La seconde phase , après 2015, doit porter sur l'accélération du renouvellement de la flotte de surface, notamment des frégates, sur l'accélération de la modernisation de l'outil aérien, notamment en volume et en drones, sur la poursuite de la modernisation des forces terrestres et le renforcement des capacités de frappe de précision dans la profondeur (notamment missile de croisière naval).

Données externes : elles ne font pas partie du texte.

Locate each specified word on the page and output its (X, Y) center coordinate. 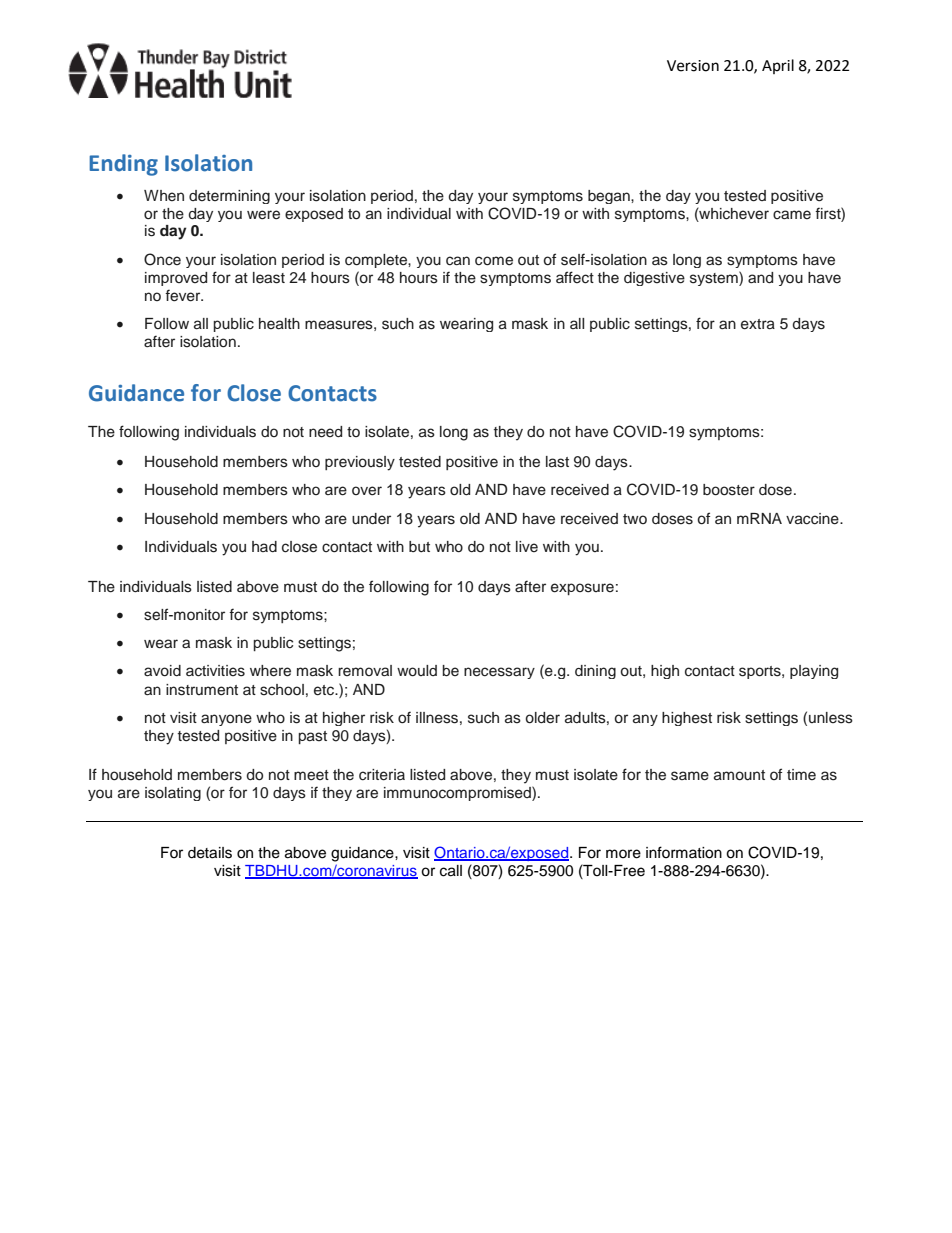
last (557, 462)
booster (729, 490)
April (778, 66)
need (325, 432)
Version (693, 66)
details (210, 853)
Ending (123, 165)
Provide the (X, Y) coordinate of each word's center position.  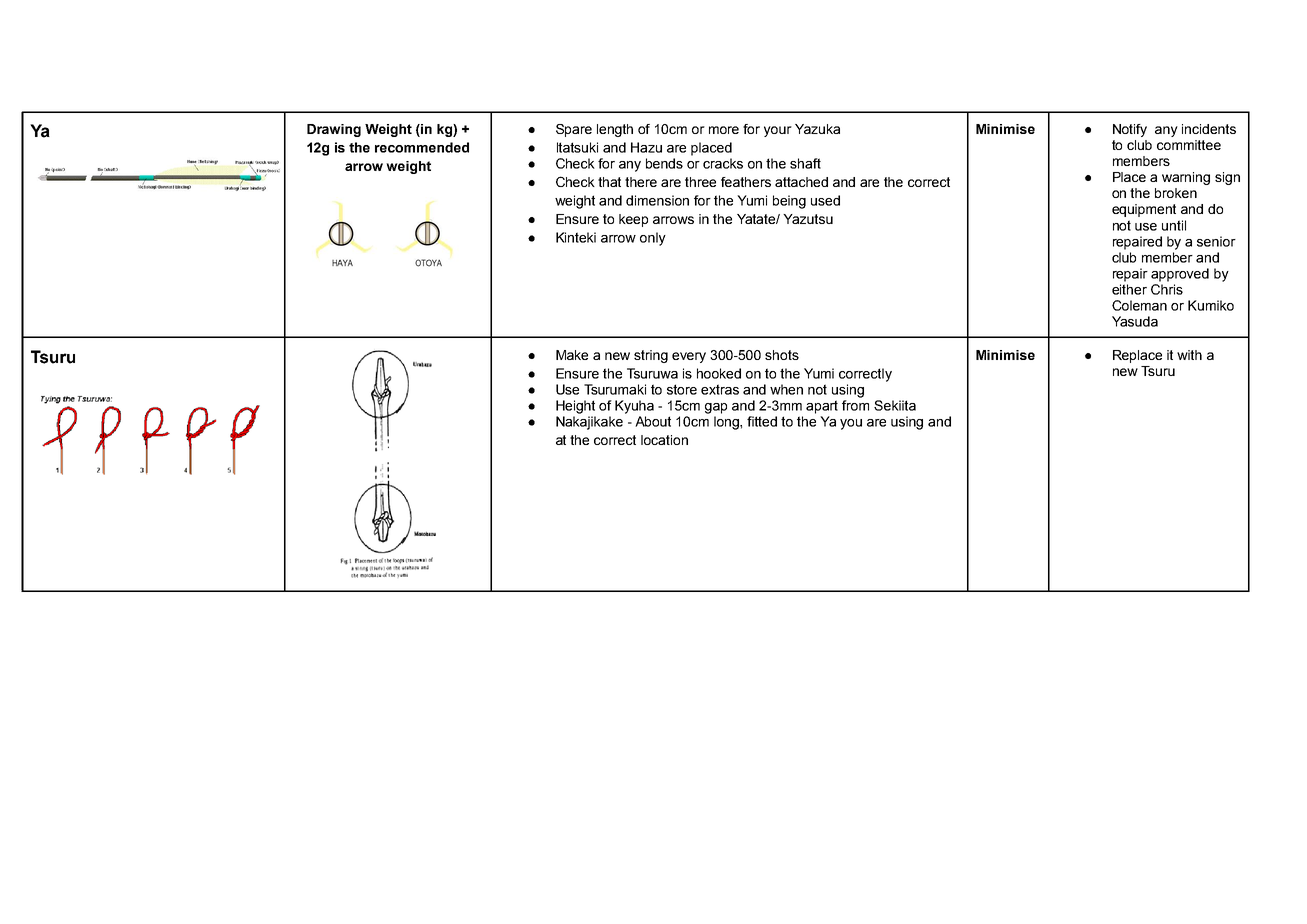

Cet ordre de priorité dans le cadencement des livraisons de matériels amène à consentir certaines réductions temporaires de capacités qui ont été jugées admissibles au regard des contrats opérationnels et compatibles avec les financements prévus.

C'est le cas notamment pour la flotte de surface , étant donné le nombre de frégates de 1 er rang, mais également le report de près de cinq ans du financement des patrouilleurs de haute mer.

Pour les forces terrestres, le parc des hélicoptères de manoeuvre connaîtra une période très délicate à copter de 2010 et au moins jusqu'en 2015, durant la rénovation des Puma et avant l'arrivée du NH90. Le parc de blindés légers sera également en sous-capacité de 2013 à 2018, en l'attente de son renouvellement par l'engin blindé de reconnaissance de combat (EBRC) et le véhicule blindé multirôle (VBMR).

L' aviation de combat connaîtra un creux capacitaire sur la période 2014-2018. Quant au déficit en matière de transport aérien stratégique et tactique , il va s'aggraver ave le retard de livraison de l'A400M et imposera des mesures palliatives.